Rewrite the lines below as a numbered list, from the start of the records through the line that contains "point(24,245)", inclusive, and leave out any blank lines.

[Records excerpted from a collection]
* START *
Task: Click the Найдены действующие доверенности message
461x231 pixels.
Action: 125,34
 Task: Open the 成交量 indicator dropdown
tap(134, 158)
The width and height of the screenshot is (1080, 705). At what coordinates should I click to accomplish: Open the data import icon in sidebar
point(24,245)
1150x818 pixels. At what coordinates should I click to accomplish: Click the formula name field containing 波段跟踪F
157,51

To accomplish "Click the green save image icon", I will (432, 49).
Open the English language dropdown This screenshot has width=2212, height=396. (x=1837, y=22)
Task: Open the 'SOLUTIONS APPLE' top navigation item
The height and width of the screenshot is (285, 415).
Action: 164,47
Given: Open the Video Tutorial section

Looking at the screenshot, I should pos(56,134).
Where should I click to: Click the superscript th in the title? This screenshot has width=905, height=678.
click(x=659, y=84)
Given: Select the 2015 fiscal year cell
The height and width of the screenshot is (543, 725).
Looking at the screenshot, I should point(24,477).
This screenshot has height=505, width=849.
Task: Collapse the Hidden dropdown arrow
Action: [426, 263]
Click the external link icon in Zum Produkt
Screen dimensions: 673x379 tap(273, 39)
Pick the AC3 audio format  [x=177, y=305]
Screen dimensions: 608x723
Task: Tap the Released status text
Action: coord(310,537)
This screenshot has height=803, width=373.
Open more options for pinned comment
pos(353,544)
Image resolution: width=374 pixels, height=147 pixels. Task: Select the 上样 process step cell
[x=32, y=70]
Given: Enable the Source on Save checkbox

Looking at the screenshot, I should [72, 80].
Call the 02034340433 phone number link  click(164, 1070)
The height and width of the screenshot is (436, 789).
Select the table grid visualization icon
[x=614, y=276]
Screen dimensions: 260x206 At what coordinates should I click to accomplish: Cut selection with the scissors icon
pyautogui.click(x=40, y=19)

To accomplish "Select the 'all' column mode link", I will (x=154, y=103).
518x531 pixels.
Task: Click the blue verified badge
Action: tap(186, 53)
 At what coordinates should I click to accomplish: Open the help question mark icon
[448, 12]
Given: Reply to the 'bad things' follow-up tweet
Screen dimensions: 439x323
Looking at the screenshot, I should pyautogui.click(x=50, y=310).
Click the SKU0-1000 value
* END *
COMPLETE RESPONSE.
1. Task: Click the Найдены действующие доверенности message
2. 461x231 pixels.
3. Action: 125,34
4.  Task: Open the 成交量 indicator dropdown
5. tap(134, 158)
6. The width and height of the screenshot is (1080, 705). At what coordinates should I click to accomplish: Open the data import icon in sidebar
7. point(24,245)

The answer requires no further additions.